The Sri Lankan government can’t win by targeting Tamils
The Rajapakse brothers, the dominant faction within the Sri Lankan government, have been pretty aggressive lately—both in talk and in action. Gotabhaya Rajapakse, the unelected defence secretary and a brother of President Mahinda Rajapakse, launched a famous tirade that won him few admirers outside Sri Lanka’s Sinhala right-wing. Responding to recent moves by the West—specifically Britain—to take the Sri Lankan government to task for human rights violations, Gotabhaya breathed fire: he condemned their bullying, alleged that they were not giving any (aid), and claimed that SAARC and Asian countries were on his side. And on another day, he told the New York Times that he had instructed the Sri Lankan army to kill Velupillai Prabhakaran, the LTTE chief, and eradicate that organisation. It would take, he declared, two-three years. In a conflict that has remained more-or-less in a bloody stalemate for decades now, such utterances should make one worry whether the man actually believes his own bluster.
His actions suggest that he does: whether or not the Sri Lankan army is any closer to winning the war against the LTTE, the Rajapakse government has opened up a new front: against the civilian Tamil population. While international attention has focused on the eviction of several hundred Tamils from Colombo lodging houses, there are reports that it is preventing—by designating a ‘special economic zone—internally displaced Tamils from returning to their homes in the North East. The actions of the Rajapakse faction do not mean that Sri Lankan institutions and civil society have been silent at these roughshod policies. The Sri Lankan Supreme Court has reversed the evictions, the prime minister has apologised and the leader of the opposition has hauled the government over coals. Yet, given the dominance of the Rajapakse faction—the three brothers control 70% of the government’s budget—these forces have been too weak to prevent the impression that the Sri Lankan government makes no distinction between Tamil people and Tamil Tiger terrorists. As Col Hariharan writes, “curiously both the Sri Lankan state and the LTTE appear to be arrayed on the same side—against human rights.”
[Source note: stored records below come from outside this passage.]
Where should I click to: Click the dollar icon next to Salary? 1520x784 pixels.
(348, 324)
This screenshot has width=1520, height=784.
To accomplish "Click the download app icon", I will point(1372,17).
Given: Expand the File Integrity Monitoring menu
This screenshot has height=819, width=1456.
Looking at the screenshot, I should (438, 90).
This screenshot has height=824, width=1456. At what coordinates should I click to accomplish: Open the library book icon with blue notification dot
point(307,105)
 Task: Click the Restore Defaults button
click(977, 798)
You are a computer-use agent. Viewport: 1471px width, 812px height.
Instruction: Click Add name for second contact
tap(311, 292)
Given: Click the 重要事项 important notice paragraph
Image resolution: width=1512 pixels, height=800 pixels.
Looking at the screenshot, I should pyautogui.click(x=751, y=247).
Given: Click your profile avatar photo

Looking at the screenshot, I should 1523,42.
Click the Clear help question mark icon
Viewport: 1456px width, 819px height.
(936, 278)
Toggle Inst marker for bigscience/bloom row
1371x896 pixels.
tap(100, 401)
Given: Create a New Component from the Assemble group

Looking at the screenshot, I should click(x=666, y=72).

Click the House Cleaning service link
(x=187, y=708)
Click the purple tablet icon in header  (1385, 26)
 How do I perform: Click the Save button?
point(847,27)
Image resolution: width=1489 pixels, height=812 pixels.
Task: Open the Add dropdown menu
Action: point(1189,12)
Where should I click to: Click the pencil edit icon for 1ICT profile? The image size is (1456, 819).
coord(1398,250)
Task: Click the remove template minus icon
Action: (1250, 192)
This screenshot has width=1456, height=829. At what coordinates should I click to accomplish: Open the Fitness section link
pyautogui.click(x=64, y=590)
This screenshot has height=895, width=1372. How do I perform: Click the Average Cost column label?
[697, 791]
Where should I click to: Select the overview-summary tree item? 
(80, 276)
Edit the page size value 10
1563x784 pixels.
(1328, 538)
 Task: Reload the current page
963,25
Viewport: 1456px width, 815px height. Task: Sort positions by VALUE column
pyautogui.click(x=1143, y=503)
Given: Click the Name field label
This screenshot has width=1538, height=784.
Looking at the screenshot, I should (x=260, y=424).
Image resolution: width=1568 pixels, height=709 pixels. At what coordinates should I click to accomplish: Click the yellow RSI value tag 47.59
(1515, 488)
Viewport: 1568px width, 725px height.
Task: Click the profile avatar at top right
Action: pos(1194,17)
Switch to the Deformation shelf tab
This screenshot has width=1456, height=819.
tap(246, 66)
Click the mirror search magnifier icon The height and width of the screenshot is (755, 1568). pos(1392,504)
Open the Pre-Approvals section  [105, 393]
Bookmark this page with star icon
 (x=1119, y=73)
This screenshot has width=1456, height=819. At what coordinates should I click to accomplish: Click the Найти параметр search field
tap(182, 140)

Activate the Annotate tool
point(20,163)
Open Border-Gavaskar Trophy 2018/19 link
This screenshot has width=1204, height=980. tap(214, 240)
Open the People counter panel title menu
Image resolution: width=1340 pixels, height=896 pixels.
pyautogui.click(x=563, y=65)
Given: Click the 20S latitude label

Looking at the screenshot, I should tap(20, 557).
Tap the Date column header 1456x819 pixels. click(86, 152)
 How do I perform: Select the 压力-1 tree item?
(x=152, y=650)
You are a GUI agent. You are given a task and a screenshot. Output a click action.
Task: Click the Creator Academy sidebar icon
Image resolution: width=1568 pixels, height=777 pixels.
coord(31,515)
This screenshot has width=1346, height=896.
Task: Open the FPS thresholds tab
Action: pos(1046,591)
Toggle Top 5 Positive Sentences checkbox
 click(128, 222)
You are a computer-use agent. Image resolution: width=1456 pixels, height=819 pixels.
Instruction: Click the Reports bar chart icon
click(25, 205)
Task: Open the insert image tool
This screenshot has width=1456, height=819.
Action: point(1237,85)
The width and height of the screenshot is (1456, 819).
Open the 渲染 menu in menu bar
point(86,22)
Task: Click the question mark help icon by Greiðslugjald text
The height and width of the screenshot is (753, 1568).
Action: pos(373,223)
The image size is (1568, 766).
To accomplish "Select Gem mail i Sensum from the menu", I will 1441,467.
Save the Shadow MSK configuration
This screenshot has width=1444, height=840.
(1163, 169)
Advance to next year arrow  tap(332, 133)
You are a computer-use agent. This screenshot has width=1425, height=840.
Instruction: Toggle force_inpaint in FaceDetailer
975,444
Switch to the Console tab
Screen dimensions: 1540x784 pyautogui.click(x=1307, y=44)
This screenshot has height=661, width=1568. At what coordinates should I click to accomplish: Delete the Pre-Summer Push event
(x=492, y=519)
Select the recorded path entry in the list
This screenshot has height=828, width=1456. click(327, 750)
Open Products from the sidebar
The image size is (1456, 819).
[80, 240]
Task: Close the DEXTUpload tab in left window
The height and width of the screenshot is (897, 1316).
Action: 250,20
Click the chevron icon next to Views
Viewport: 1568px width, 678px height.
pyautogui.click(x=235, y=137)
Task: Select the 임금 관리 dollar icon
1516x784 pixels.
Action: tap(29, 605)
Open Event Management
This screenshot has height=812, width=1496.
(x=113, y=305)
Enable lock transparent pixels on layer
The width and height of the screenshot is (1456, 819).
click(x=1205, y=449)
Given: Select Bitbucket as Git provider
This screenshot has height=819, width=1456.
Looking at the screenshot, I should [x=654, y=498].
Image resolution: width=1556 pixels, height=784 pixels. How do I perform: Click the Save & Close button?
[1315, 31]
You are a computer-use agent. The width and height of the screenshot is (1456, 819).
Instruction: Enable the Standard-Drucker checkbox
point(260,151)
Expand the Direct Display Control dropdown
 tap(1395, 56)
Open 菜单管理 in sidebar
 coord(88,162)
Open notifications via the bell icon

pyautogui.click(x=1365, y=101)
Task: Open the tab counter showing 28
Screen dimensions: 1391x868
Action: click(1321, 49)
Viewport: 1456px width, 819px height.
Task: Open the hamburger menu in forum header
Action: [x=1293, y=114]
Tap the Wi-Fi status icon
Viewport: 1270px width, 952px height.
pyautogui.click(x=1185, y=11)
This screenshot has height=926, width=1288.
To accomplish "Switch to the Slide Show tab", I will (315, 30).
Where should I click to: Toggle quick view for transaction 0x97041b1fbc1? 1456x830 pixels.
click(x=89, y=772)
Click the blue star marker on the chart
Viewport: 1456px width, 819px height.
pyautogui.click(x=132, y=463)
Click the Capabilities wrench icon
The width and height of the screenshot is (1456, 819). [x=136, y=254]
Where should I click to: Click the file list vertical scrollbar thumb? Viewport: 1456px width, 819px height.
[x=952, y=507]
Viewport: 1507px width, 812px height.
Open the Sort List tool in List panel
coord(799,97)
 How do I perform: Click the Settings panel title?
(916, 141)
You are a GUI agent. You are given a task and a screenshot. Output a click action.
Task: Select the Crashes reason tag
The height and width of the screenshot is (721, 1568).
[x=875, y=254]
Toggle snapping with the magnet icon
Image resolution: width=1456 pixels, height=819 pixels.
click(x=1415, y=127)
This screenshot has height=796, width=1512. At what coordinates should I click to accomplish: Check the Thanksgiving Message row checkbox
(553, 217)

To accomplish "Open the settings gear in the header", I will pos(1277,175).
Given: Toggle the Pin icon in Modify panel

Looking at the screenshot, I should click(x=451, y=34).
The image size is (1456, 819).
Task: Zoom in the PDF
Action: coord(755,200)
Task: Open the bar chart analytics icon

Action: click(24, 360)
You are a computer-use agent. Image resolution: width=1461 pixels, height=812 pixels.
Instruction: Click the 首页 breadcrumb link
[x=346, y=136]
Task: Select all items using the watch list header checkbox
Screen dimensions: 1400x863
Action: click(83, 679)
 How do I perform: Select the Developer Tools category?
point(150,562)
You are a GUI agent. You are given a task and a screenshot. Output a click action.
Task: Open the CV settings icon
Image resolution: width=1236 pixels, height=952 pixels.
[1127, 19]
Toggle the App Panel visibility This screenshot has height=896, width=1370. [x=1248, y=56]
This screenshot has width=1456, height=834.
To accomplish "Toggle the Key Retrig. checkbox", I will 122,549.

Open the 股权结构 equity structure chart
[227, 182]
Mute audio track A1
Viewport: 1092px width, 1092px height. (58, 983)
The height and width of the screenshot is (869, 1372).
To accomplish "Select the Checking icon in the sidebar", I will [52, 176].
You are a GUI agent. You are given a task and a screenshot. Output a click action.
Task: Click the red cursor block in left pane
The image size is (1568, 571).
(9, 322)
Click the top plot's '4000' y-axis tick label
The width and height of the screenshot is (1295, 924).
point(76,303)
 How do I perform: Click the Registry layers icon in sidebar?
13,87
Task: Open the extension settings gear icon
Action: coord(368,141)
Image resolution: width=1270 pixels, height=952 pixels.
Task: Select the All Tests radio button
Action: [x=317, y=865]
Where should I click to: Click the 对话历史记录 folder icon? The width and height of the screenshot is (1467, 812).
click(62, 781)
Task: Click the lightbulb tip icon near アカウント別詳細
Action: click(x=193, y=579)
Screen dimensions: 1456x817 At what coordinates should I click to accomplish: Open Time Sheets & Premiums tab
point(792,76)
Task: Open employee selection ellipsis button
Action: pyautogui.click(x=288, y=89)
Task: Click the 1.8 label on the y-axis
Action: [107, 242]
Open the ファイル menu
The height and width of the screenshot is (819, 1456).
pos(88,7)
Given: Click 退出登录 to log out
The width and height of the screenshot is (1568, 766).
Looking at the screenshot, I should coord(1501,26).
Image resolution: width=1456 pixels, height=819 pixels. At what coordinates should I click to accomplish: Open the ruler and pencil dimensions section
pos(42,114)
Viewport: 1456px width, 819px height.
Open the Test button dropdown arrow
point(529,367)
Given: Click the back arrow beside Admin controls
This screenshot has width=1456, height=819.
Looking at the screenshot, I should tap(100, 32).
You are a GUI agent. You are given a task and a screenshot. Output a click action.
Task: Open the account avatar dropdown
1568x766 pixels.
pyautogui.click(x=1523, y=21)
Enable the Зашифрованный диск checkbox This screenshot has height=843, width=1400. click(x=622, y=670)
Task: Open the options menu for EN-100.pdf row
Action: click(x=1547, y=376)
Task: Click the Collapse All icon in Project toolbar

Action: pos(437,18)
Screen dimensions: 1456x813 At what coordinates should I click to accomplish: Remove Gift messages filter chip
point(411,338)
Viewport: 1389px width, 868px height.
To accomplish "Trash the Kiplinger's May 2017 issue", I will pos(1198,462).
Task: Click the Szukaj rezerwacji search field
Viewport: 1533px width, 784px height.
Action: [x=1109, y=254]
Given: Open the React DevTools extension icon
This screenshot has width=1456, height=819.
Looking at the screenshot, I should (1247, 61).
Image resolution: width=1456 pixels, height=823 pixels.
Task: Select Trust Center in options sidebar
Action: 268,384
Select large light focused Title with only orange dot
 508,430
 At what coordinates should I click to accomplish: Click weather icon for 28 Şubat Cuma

So why are the Rajapakses so confidently aggressive? One explanation is that they believe that the deals they have struck with China provide them both with sufficient military strength to take on the Tamil Tigers on the ground, and to resist Indian and Western pressure over their treatment of the Tamils. India—especially under the UPA government—has stalled on providing greater military support to the Sri Lankan government. This has caused it to both lose influence in Colombo and made the Rajapakse government’s overtures to China and the United States appear more ‘legimate’. Unless India changes its approach, the Rajapakses may have gotten one part of their calculations right—Chinese arms and American silence could give them a upper hand militarily. But what they have already started getting wrong is this: even the perception that it is wilfully targeting its Tamil population will have deep domestic repercussions, not least by playing into the LTTE’s hands. That’s not all. Even if Colombo lacks the discrimination to distinguish between civilians and terrorists, New Delhi does not. The brothers Rajapakse would do well to remember the events that led up to Operation Poomalai.
Another explanation is that they might have calculated that they have nothing to lose by adopting an aggressive policy. It plays well to certain sections of the electorate. It might even change the military balance in its favour in some theatres, although Gotabhaya’s three year target to eradicate the LTTE will certainly be missed. And India’s discomfiture at violence against Tamils (and a possible refugees crisis) could be used against it. The grand bargain—the Sri Lankan government would stop targeting Tamil civilians only if the Indian government supported it against the LTTE.
In any event, just like the LTTE’s acquisition of air attack capacity, the Rajapakse offensive too suggests that there is an urgent need for India to revitalise its policy thinking on Sri Lanka. It’s inactivity has achieved nothing: neither peace nor stability, neither a federal solution nor the well-being of the ethnic Tamils.